The pancreas is innervated by sensory neurons originating from the vagus and the spinal nerves. A large proportion of these sensory neurons express the transient receptor potential vanilloid 1 (TRPV1), a non-selective cation channel. Karam et al. used a combination of chemical and surgical models to address whether TRPV1 sensory neurons directly modulate functional β-cell mass and consequently alter glucose homeostasis. Their data suggest that TRPV1 sensory neurons directly modulate, at least in part, pancreatic β-cell function in a sex-dependent manner.

Objective: We investigated in male and female mice whether denervation of whole-body or pancreas-projecting TRPV1 sensory neurons regulates adult functional β-cell mass and alters systemic glucose homeostasis.

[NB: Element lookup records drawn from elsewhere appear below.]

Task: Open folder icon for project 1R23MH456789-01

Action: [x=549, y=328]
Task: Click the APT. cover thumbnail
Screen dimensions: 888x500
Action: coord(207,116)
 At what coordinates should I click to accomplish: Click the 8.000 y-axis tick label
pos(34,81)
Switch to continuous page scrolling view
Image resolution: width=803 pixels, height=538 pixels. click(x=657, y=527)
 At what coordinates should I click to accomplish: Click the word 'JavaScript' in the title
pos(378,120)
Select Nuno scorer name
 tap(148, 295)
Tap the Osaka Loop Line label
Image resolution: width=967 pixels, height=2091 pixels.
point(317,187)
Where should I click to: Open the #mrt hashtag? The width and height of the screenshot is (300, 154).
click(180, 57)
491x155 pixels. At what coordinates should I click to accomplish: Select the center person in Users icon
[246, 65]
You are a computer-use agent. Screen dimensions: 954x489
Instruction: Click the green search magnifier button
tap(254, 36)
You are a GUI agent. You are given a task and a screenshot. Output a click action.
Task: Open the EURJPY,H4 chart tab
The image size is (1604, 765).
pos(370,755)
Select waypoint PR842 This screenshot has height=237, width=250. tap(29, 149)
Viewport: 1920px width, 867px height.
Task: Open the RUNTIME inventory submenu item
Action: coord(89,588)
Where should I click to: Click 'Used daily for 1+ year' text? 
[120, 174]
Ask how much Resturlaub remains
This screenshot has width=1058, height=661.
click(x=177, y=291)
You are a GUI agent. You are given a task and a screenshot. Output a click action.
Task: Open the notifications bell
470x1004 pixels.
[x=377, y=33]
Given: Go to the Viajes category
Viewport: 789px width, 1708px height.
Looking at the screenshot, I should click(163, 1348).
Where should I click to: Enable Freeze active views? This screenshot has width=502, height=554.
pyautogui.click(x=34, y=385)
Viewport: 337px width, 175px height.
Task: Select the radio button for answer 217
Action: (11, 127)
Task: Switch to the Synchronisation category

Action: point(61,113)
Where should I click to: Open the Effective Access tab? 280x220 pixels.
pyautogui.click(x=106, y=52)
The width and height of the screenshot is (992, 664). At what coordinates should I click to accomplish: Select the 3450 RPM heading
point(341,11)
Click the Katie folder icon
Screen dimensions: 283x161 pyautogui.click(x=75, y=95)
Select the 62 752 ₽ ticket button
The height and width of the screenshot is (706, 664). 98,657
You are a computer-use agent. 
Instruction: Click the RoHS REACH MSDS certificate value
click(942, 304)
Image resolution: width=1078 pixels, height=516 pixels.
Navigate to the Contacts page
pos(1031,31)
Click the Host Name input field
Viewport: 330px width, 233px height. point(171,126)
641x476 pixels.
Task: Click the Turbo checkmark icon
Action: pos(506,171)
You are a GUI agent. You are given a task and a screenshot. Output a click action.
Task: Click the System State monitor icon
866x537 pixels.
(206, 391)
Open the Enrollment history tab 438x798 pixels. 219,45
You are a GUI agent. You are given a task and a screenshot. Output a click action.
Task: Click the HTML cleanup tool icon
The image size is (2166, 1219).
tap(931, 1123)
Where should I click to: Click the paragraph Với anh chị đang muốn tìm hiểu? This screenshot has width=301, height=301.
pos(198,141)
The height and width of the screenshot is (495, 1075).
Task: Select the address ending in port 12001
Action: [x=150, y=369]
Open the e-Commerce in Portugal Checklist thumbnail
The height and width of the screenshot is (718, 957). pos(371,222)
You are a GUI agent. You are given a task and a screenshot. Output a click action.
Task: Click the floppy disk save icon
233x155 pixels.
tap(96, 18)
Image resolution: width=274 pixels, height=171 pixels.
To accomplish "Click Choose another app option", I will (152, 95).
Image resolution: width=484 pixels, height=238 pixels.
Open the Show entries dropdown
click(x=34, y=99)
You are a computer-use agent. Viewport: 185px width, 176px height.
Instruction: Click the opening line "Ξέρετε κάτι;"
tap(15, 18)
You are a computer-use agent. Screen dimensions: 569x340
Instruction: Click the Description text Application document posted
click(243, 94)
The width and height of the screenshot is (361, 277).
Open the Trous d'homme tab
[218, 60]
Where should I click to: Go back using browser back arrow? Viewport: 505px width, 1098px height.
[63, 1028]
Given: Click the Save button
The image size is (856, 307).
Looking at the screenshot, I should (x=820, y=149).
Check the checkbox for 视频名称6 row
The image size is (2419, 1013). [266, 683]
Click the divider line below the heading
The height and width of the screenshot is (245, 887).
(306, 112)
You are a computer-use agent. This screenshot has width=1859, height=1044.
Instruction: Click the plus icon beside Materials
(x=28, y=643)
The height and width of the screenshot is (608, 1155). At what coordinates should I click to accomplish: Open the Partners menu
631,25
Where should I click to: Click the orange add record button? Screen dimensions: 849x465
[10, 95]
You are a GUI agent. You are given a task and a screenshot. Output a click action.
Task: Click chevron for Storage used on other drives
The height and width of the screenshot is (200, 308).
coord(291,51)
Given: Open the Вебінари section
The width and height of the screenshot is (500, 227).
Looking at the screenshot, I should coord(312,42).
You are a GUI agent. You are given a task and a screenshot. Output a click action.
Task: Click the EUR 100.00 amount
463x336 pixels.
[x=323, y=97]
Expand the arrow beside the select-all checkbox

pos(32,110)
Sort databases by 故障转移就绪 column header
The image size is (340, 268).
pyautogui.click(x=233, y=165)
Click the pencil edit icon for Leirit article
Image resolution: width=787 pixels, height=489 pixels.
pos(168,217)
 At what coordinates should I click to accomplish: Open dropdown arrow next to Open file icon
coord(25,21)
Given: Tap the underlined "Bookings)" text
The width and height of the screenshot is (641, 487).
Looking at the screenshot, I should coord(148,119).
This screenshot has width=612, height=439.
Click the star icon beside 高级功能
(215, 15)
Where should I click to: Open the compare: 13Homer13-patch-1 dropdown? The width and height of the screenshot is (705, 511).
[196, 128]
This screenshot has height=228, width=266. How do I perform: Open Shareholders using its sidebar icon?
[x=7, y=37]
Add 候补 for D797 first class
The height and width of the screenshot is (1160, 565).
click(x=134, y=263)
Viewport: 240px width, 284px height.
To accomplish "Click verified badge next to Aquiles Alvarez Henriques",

Methods: We used a combination of pharmacological and surgical approaches to ablate whole-body or pancreatic TRPV1 sensory neurons and assessed islet β-cell function and mass, aspects of glucose and insulin homeostasis, and energy expenditure.

Results: Capsaicin-induced chemodenervation of whole-body TRPV1 sensory neurons improved glucose clearance and enhanced glucose-stimulated insulin secretion without alterations in β-cell proliferation and mass, systemic insulin sensitivity, body composition, and energy expenditure. Similarly, denervation of intrapancreatic TRPV1 afferents by pancreas intraductal injection of capsaicin or surgical removal of the dorsal root ganglia projecting into the pancreas lowered post-absorptive glucose levels and increased insulin release upon glucose stimulation. The beneficial effects of TRPV1 sensory denervation on glucose tolerance and β-cell function were observed in male but not female mice.

Conclusion: Collectively, these findings suggest that TRPV1 neurons regulate glucose homeostasis, at least partly, through direct modulation of glucose-induced insulin secretion and that this regulation operates in a sex-dependent manner.